Butler found himself at the centre of a media storm, appearing on popular television stations around the world. The reactions to the story were diverse, with Singaporean parliament using it as a vehicle to inform new laws on fake news and The Washington Post referencing Butler as "the Donald Trump of TripAdvisor". After conducting many interviews, Butler became convinced that it didn't need to be him being interviewed, saying, "Whether it's the segment on Brazil's Globo TV, or the hour-long documentary on Japanese TV, every interviewer has asked me the same questions about the shed. It's not really me being interviewed; what I did has some recognition, but I don't."

From there, he successfully sent different lookalikes of himself in his place to conduct interviews on Breakfast Sunrise in Australia, WION in India, NOVA television in Bulgaria and BBC Radio 2 with Vanessa Feltz (who was standing in for Jeremy Vine on his lunchtime show).

=== Films and TV ===
Butler documented The Shed at Dulwich in a video on Vice's YouTube channel, How to Become TripAdvisor's #1 Fake Restaurant. He also made a short video about the subsequent lookalike interviews, titled I Sent Fakes of Myself to Be on TV Around the World.

In June 2018, Butler released a seven-minute film entitled How I Faked My Way to The Top of Paris Fashion Week, in which he masqueraded as fictional fashion designer Georgio Peviani. It was well received, being viewed over 30 million times worldwide and being named an official selection of the 2018 LA Fashion Film Festival.

In 2021, Butler hosted the British edition of MTV's Catfish: The TV Show alongside Julie Adenuga. In May 2022, a second series of Catfish UK was announced with YouTube personality Nella Rose joining Butler as a new co-host in place of Julie Adenuga.

 In October 2023, it was announced Butler had a new documentary on Channel 4 called The Great Amazon Heist, about the company Amazon. The film includes a stunt where Butler collects discarded bottles of urine from Amazon drivers, and sells the contents as a "bitter lemon" drink, manipulating the listing to become a #1 bestseller. It also features a segment where Butler gets a job and works undercover at the Amazon fulfilment centre in Coventry, England, until he is discovered. The documentary was generally well reviewed, earning five out of five stars in the Daily Telegraph and four out of five stars in The Guardian. He was interviewed by comedian Tim Heidecker on his podcast Office Hours while promoting The Great Amazon Heist.
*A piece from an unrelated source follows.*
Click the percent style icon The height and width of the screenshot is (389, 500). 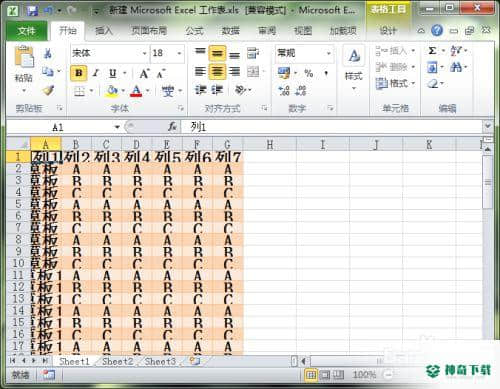coord(309,73)
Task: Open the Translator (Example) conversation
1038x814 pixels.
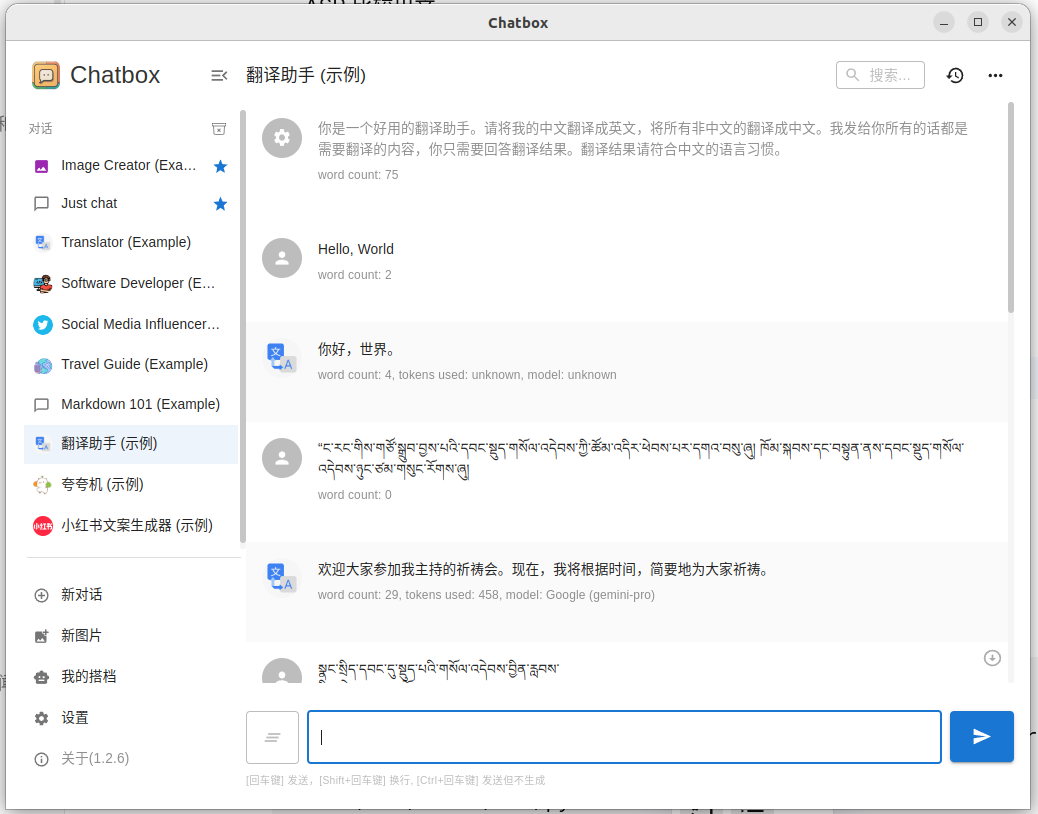Action: tap(126, 242)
In October 2025, Butler released another documentary with Channel 4 titled How I Made £1 Million in 90 Days. The film covers on Butler aiming to set up a business and receive funding from various investors, focusing mainly on cryptocurrency CEOs. The documentary received four out of five stars in The Guardian.

===Book===
In December 2018, Butler announced his debut book How to Bullsh*t Your Way to Number 1 in an interview with Forbes. On the date of the book's release, he said in an interview with Robin Young on NPR that the book was less about success and more about helping people to not be inhibited.

The book reached first place in an American book chart, #1 Humor in USA Today for the week of April 29, 2019, and was #8 on the Los Angeles Times paperback non-fiction chart in July 2019.

==Awards==
Butler received three awards in 2018 - one from the British Society of Magazine Editors for Best Content Idea 2018, Video Project of the Year from the British Media Awards, and another from the DRUM Agency for Content Creator of the Year 2018, which he sent a Norwegian stand-in to accept. Butler also received a 2019 Webby Award, using an AI to write his acceptance speech at the ceremony at Cipriani in New York. In July 2023, he won Best Male Personality '23 at the National Reality Television Awards for his work on Catfish UK.